More of a pop song revue than a strong plot-driven musical, "Hair" now exists as a period piece documenting and embodying the cultural tumult of America in the late 1960s. Vietnam War protests, the sexual revolution, the Civil Rights movement, hippie communes and other pushes for social change are all rolled up in this messy time-capsule of a show.
Director/choreographer Rachel Rockwell masterfully harnesses the show's easily distracted and irreverent energy, making "Hair" groove along from number to number.
Rockwell also doesn't flinch in depicting the brief nudity and other contraband activities onstage that would turn a conservative's hair white (signs are posted at the auditorium doors warning audiences what to expect).
Rockwell and set designer Kevin Depinet stage their take on "Hair" in what looks like an abandoned warehouse where integrated hippie members of "The Tribe" gather and celebrate. Mike Tutaj's animated projection designs and the vivid lighting work of designers Jesse Klug and Gregg Hofmann also cleverly visualize the psychedelic and starry chemical trips taken by the tribe throughout the show.
The large and multitalented ensemble is bursting with energy and amazing pop vocalizing. The only drawback is that you occasionally get the sense that some cast members are actually squeaky clean kids who are only playing countercultural hippies rather than fully embodying their societal dropout characters.

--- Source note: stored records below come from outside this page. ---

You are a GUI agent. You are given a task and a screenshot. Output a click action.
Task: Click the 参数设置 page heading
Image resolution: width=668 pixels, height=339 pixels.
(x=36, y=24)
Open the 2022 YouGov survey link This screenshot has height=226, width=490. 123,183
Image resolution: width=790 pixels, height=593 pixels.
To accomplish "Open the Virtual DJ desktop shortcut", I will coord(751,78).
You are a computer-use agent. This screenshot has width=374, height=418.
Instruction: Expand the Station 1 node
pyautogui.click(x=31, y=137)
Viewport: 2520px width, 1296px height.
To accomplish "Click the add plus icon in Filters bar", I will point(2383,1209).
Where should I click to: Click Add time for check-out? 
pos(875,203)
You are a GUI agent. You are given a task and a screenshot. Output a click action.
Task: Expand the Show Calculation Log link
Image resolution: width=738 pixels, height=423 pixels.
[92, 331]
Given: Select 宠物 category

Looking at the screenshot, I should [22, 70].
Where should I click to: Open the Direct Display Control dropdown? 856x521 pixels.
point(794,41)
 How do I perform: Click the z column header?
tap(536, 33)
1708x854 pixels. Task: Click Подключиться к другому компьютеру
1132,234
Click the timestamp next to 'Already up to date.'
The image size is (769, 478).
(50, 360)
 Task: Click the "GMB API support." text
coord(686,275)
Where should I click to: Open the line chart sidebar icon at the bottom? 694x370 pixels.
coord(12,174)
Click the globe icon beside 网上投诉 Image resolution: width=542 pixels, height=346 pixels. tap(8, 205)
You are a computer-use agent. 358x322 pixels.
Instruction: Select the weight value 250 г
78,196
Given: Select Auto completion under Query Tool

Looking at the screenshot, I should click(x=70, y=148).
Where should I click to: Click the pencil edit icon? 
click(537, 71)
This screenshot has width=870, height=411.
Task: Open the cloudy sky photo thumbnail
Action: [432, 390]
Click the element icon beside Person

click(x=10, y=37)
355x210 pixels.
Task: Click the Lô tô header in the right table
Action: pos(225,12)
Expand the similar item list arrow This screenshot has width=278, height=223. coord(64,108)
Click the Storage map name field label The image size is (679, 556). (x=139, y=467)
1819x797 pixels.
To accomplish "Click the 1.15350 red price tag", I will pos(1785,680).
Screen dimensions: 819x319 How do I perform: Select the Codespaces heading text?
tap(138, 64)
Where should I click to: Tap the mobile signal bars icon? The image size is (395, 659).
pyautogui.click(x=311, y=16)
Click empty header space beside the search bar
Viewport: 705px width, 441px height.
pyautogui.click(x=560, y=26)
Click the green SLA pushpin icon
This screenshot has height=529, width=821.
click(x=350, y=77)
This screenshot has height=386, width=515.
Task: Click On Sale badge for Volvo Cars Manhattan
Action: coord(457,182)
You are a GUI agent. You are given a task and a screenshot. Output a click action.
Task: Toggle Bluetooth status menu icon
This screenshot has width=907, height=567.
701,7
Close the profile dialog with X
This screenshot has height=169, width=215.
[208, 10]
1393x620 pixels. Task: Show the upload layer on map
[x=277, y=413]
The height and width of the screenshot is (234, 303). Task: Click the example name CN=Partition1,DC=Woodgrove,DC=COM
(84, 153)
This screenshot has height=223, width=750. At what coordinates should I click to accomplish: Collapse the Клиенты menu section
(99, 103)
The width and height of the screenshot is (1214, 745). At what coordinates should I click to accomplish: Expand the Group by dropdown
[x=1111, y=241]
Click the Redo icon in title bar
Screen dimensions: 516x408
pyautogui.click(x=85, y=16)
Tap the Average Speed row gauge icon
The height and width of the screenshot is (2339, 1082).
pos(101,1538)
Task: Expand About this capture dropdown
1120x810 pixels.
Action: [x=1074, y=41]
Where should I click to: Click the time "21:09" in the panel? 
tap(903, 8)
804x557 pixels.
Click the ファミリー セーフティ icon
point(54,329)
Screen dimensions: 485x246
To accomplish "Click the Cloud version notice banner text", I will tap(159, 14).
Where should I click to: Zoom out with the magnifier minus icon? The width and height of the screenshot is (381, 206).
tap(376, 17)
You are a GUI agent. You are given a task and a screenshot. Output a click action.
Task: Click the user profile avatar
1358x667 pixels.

But you can shrug those quibbles aside and relish the great vocals from the likes of Bethany Thomas singing "Aquarius," Donica Lynn leading the trio "White Boys," Skyler Adams as Claude trying to pass himself off as a British rocker in "Manchester, England" and the whole ensemble as they conclude the show with a mournful "The Flesh Failures" (aka "Let the Sunshine In").
Paramount Theatre's "Hair" is vibrant and full of life, and emblematic of the troubled era of American history that spawned it.